*** Opening of Available data ***

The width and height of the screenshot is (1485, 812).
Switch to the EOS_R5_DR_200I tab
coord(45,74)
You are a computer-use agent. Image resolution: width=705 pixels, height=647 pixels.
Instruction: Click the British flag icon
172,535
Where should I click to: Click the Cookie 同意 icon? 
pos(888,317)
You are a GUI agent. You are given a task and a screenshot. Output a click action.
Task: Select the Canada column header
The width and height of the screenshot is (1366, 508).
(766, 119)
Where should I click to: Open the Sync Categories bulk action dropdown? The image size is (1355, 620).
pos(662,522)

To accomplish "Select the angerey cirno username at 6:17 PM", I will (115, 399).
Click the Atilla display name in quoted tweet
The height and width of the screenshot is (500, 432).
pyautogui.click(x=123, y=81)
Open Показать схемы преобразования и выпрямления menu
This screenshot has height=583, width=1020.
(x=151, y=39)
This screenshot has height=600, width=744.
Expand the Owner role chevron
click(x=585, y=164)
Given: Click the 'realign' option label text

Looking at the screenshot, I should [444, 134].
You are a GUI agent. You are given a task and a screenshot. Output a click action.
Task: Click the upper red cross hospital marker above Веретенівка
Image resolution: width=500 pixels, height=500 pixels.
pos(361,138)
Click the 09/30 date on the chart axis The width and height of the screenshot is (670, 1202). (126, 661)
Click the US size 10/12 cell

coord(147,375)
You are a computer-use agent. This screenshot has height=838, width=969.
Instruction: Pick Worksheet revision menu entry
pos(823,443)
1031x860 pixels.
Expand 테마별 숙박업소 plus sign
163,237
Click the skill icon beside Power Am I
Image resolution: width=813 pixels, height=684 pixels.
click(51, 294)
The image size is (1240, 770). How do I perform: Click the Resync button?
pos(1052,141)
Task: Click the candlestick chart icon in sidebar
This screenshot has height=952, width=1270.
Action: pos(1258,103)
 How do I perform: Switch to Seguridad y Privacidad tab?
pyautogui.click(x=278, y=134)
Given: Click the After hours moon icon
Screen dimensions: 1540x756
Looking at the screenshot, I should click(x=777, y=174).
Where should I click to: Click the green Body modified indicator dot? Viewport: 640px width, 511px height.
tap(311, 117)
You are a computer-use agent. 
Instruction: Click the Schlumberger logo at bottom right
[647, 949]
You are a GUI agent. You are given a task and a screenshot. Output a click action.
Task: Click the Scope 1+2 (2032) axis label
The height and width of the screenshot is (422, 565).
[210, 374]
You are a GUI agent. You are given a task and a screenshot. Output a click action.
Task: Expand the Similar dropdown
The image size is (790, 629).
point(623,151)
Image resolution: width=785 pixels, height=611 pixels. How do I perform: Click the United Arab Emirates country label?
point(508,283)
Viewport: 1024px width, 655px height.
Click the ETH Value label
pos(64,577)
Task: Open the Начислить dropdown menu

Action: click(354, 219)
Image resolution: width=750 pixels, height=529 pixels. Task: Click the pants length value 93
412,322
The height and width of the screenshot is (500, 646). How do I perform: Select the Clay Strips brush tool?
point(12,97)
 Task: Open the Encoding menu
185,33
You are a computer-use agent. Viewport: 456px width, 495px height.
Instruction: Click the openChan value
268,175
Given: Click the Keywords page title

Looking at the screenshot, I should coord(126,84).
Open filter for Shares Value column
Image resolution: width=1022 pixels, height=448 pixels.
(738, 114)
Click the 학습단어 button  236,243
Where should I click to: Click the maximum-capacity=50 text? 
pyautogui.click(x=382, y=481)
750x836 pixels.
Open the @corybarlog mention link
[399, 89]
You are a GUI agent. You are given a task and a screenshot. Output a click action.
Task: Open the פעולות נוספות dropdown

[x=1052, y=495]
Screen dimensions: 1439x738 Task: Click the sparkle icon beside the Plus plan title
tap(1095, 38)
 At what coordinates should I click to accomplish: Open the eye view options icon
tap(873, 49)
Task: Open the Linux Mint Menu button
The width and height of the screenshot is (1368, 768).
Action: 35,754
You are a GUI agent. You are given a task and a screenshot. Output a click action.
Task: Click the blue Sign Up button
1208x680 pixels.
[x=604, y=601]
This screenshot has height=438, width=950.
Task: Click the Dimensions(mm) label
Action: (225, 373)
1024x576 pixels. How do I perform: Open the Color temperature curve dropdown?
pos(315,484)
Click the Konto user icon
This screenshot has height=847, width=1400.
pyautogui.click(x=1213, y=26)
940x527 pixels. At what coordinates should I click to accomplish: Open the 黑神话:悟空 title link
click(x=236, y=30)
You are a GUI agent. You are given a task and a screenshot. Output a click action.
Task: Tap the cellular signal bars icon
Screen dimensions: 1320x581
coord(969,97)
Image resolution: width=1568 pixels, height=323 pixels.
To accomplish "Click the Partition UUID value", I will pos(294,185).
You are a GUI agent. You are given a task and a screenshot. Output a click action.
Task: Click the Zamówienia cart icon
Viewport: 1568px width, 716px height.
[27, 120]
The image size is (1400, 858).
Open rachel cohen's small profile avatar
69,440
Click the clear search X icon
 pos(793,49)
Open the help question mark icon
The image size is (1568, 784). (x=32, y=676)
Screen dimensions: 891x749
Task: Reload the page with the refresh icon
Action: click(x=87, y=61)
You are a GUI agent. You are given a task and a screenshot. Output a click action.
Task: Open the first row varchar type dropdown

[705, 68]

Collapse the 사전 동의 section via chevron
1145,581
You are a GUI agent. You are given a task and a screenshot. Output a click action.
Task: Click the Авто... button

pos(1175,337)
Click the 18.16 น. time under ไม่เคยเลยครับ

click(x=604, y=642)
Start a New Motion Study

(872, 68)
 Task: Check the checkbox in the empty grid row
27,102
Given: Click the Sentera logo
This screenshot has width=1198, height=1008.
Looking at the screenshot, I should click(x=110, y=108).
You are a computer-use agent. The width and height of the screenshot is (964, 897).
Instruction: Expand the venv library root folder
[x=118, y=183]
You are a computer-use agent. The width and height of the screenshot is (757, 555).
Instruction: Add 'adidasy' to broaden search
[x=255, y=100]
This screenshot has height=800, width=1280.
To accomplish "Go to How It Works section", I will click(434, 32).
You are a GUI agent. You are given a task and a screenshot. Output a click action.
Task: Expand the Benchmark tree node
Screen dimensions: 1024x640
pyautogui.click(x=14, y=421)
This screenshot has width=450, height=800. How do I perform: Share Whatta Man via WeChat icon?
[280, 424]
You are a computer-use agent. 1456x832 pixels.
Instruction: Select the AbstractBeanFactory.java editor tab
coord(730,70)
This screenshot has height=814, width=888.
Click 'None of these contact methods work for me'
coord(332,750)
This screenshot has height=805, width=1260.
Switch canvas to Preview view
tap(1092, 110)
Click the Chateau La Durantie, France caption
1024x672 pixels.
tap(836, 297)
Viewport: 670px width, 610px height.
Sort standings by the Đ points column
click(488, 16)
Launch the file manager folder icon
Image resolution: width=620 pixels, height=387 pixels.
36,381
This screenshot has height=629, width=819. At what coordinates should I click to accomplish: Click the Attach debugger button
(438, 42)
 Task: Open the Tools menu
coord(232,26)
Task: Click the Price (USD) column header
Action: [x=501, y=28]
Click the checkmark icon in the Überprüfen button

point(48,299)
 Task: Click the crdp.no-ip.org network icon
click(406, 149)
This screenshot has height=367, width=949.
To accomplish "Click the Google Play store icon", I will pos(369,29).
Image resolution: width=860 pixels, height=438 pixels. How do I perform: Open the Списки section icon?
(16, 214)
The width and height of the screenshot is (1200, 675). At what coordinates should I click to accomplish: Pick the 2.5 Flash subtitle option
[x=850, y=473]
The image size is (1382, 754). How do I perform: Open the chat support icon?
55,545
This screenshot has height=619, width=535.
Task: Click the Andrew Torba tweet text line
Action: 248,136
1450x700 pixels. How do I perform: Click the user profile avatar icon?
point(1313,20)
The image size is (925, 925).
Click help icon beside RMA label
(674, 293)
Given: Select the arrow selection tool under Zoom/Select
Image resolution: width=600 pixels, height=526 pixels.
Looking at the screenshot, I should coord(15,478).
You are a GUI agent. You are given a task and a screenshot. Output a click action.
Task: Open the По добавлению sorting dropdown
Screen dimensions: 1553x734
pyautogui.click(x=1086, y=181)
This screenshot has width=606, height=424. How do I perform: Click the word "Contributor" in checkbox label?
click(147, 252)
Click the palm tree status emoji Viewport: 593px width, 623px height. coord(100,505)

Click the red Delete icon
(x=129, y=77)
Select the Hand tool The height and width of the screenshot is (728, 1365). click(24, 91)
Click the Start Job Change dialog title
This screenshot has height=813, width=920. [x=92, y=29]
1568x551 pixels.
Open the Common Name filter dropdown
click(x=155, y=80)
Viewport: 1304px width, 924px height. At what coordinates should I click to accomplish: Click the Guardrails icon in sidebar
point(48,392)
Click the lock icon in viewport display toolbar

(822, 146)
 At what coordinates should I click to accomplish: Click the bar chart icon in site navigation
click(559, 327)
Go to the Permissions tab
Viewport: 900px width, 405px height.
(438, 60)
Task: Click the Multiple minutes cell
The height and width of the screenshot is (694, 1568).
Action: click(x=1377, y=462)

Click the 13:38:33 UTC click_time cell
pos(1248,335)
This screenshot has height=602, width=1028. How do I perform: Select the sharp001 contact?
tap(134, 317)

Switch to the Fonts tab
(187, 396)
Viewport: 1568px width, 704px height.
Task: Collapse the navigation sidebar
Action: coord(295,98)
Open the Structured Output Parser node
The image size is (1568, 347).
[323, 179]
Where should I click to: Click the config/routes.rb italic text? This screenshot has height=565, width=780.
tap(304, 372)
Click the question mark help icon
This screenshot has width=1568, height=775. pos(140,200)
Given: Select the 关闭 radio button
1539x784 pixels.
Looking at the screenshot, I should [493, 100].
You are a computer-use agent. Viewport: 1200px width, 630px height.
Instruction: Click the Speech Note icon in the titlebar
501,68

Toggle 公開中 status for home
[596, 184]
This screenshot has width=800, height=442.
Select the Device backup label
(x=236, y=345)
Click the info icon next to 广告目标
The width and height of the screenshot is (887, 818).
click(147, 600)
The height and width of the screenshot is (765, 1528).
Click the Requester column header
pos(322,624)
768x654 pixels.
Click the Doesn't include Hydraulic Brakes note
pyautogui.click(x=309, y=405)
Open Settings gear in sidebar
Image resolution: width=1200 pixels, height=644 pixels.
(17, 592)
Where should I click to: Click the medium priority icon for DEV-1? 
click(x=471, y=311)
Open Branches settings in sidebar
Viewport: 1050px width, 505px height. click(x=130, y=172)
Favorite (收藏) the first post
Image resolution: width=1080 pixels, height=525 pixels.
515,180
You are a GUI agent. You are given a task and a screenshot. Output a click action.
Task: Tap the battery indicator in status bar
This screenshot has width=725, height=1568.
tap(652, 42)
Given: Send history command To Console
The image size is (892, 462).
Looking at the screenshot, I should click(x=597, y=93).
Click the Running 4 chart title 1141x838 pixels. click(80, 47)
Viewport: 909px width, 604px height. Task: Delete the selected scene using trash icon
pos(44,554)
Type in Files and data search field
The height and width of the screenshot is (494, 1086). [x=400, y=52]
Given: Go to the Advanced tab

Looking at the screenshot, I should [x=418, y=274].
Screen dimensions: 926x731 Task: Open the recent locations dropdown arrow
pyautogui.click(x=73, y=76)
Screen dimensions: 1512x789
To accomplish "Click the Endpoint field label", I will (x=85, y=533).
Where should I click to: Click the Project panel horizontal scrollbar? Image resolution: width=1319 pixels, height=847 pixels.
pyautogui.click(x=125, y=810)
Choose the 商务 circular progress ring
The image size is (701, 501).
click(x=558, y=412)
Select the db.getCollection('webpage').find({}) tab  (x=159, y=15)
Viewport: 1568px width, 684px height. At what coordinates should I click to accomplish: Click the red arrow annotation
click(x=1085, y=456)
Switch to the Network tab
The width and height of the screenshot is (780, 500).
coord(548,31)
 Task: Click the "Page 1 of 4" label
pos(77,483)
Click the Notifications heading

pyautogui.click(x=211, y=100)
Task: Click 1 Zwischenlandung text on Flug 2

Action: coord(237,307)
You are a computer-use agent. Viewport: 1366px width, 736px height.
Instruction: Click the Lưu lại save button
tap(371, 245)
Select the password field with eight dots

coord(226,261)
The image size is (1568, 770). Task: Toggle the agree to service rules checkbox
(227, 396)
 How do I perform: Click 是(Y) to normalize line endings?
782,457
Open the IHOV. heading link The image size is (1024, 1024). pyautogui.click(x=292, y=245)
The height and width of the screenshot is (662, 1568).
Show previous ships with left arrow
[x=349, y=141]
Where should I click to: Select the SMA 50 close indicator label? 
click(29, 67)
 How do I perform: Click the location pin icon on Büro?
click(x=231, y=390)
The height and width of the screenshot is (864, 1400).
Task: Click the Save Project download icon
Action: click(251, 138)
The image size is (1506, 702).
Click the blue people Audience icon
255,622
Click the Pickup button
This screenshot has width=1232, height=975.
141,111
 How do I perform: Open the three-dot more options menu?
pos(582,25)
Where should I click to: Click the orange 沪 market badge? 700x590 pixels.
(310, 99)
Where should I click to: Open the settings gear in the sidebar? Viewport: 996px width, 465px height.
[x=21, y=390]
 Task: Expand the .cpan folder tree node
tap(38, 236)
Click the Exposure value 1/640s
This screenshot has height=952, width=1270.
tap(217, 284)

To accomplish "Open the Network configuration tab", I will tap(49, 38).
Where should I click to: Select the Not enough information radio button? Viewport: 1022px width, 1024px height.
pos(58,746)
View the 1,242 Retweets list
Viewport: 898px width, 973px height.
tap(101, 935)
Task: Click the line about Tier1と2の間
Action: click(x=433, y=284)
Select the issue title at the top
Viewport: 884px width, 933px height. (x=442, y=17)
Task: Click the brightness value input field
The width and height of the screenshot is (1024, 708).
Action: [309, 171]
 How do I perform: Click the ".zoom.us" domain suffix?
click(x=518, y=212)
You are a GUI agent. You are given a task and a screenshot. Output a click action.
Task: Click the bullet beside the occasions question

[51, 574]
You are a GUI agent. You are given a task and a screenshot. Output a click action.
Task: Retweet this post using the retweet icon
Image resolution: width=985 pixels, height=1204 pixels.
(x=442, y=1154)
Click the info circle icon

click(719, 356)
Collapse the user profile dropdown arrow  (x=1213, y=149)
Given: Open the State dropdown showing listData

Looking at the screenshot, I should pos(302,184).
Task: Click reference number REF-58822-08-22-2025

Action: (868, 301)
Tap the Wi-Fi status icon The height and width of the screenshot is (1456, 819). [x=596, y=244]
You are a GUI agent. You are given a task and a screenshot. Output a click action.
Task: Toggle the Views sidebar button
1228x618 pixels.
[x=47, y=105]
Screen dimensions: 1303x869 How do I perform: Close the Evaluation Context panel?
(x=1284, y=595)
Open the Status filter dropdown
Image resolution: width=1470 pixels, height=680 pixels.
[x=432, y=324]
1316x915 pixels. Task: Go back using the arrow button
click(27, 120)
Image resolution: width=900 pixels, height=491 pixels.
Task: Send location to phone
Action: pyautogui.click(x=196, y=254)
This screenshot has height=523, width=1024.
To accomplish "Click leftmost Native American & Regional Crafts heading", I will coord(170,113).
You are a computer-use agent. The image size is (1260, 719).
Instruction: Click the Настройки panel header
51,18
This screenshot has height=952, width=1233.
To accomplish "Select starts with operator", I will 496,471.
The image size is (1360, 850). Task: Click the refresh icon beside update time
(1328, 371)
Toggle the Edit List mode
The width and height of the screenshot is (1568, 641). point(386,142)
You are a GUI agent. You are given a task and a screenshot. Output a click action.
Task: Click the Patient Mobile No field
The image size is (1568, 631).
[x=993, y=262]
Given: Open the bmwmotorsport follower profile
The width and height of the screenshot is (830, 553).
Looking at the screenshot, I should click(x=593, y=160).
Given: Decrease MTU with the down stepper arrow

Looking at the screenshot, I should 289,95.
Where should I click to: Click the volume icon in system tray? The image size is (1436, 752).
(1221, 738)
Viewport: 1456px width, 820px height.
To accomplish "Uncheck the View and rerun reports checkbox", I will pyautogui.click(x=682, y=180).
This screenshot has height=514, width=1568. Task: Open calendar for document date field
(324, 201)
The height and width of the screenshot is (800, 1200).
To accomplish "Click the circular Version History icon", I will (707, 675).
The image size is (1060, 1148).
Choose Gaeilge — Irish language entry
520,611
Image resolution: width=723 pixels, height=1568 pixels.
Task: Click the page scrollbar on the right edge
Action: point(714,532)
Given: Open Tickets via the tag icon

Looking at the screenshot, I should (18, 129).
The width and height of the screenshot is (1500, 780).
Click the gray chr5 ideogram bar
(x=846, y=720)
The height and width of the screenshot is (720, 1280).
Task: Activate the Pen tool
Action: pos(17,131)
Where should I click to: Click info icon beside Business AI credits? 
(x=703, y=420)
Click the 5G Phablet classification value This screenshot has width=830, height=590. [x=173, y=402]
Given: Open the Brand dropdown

*** Close of Available data ***

#### Aim of the task:
In the entries above, find the line holding "This screenshot has height=952, width=1233." and the line holding "The height and width of the screenshot is (800, 1200)."; print both of them and every line between, exactly, and nothing else.

#### Exercise solution:
This screenshot has height=952, width=1233.
To accomplish "Select starts with operator", I will 496,471.
The image size is (1360, 850). Task: Click the refresh icon beside update time
(1328, 371)
Toggle the Edit List mode
The width and height of the screenshot is (1568, 641). point(386,142)
You are a GUI agent. You are given a task and a screenshot. Output a click action.
Task: Click the Patient Mobile No field
The image size is (1568, 631).
[x=993, y=262]
Given: Open the bmwmotorsport follower profile
The width and height of the screenshot is (830, 553).
Looking at the screenshot, I should click(x=593, y=160).
Given: Decrease MTU with the down stepper arrow

Looking at the screenshot, I should 289,95.
Where should I click to: Click the volume icon in system tray? The image size is (1436, 752).
(1221, 738)
Viewport: 1456px width, 820px height.
To accomplish "Uncheck the View and rerun reports checkbox", I will pyautogui.click(x=682, y=180).
This screenshot has height=514, width=1568. Task: Open calendar for document date field
(324, 201)
The height and width of the screenshot is (800, 1200).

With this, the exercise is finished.